> SHORT PROBLEM
Duplicate the lines below verbatim, from the line with "Expand the 长沙 destination city dropdown" to the line with "I will coord(72,157).", including both of those lines.

Stored items:
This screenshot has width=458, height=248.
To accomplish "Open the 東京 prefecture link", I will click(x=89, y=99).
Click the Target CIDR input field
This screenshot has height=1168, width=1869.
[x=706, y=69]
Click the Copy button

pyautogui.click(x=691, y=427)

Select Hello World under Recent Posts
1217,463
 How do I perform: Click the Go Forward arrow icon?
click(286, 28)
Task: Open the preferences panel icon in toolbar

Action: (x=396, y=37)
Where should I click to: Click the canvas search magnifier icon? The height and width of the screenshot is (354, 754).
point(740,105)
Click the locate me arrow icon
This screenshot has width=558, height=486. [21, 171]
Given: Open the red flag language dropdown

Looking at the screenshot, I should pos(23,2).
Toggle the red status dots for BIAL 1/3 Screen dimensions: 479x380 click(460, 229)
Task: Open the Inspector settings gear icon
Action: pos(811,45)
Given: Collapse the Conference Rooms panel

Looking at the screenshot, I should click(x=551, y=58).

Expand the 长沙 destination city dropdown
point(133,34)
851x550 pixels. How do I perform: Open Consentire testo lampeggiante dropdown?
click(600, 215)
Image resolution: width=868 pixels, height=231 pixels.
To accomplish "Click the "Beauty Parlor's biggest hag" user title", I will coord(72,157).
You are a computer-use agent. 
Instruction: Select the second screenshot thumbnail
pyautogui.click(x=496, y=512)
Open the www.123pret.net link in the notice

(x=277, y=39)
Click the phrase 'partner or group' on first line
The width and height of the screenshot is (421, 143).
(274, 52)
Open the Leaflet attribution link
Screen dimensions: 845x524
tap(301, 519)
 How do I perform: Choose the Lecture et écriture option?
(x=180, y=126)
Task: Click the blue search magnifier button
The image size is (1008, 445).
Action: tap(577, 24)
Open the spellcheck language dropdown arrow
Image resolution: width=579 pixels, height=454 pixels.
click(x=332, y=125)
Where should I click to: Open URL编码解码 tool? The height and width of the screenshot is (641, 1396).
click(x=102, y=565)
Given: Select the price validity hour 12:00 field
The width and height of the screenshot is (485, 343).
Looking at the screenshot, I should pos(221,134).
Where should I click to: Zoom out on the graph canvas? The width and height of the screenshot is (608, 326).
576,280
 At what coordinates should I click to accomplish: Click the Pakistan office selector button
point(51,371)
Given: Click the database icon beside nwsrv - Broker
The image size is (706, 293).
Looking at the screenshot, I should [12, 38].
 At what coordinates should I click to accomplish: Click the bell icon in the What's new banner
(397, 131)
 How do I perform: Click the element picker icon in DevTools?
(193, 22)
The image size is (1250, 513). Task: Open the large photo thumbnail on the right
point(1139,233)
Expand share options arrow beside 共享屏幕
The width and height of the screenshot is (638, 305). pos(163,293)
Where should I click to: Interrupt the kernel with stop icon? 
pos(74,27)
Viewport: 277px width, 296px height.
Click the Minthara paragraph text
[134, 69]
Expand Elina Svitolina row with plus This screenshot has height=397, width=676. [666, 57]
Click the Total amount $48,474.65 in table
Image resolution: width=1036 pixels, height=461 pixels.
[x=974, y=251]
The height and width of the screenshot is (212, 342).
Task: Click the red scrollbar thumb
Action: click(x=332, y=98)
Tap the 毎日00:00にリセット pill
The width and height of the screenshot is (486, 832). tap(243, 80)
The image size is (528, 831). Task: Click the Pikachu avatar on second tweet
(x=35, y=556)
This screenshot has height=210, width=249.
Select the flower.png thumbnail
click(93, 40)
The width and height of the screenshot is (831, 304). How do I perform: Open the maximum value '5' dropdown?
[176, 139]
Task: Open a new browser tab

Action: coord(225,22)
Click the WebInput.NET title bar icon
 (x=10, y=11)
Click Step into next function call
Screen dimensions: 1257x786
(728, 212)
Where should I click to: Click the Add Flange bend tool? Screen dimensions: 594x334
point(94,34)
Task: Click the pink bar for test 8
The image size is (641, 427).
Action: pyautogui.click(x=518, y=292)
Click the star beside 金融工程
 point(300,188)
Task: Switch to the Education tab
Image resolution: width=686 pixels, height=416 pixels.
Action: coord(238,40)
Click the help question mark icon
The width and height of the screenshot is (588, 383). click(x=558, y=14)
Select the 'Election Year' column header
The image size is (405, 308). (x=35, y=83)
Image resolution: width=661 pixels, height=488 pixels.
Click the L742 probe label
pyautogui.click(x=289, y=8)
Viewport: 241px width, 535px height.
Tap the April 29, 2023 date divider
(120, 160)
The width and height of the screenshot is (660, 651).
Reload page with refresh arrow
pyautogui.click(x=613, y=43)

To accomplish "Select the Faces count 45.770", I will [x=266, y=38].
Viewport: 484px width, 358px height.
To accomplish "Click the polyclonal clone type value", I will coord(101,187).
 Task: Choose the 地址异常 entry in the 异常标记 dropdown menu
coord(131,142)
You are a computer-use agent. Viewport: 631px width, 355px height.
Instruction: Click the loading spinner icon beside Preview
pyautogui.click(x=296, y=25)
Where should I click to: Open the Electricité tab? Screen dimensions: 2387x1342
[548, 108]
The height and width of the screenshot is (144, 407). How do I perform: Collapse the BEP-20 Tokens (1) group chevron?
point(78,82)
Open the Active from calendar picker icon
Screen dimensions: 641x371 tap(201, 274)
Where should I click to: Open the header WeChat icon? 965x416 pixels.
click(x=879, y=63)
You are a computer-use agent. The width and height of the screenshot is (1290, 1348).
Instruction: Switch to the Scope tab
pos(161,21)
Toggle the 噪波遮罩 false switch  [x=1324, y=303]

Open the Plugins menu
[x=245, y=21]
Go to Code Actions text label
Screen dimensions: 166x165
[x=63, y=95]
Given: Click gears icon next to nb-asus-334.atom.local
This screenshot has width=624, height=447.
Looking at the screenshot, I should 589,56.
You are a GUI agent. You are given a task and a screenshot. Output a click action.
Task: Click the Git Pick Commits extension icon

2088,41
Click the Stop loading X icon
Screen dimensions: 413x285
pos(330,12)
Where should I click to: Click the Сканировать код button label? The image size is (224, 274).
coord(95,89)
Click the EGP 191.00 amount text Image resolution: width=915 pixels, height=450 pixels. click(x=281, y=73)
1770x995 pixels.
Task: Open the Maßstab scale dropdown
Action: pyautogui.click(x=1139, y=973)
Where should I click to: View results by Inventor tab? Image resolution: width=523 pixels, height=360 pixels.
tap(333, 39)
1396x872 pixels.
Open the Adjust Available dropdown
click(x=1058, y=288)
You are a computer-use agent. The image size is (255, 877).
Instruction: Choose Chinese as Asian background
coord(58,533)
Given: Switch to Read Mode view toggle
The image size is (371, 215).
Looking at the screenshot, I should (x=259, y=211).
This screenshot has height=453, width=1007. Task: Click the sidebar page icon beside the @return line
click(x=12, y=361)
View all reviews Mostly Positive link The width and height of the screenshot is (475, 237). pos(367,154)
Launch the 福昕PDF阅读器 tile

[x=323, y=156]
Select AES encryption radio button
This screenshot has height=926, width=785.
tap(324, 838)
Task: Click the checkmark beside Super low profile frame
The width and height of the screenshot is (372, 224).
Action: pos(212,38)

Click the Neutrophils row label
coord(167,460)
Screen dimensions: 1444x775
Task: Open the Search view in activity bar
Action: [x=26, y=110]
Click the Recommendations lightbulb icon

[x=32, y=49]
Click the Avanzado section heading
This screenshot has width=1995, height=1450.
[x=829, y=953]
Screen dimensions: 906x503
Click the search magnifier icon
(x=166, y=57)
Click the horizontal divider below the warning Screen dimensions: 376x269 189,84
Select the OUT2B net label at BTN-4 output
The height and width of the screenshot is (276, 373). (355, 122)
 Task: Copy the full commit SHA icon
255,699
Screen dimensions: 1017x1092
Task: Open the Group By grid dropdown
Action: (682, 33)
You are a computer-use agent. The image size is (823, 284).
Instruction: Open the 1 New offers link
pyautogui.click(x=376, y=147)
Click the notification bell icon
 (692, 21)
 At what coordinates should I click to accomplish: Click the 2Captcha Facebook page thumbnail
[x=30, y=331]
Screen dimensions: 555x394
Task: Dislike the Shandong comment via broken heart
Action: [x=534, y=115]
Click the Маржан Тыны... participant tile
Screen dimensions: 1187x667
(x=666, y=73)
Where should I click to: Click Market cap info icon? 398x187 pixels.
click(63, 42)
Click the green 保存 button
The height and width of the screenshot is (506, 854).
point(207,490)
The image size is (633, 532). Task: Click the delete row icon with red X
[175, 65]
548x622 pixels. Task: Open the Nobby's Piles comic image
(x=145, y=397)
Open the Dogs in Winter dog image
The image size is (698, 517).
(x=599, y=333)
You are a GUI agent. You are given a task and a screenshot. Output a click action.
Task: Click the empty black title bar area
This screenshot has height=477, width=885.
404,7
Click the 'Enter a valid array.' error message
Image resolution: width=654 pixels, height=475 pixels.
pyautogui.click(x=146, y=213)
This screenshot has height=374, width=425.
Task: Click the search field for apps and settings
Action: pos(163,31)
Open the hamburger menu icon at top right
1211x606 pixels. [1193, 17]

> FULL ANSWER
Expand the 长沙 destination city dropdown
point(133,34)
851x550 pixels. How do I perform: Open Consentire testo lampeggiante dropdown?
click(600, 215)
Image resolution: width=868 pixels, height=231 pixels.
To accomplish "Click the "Beauty Parlor's biggest hag" user title", I will coord(72,157).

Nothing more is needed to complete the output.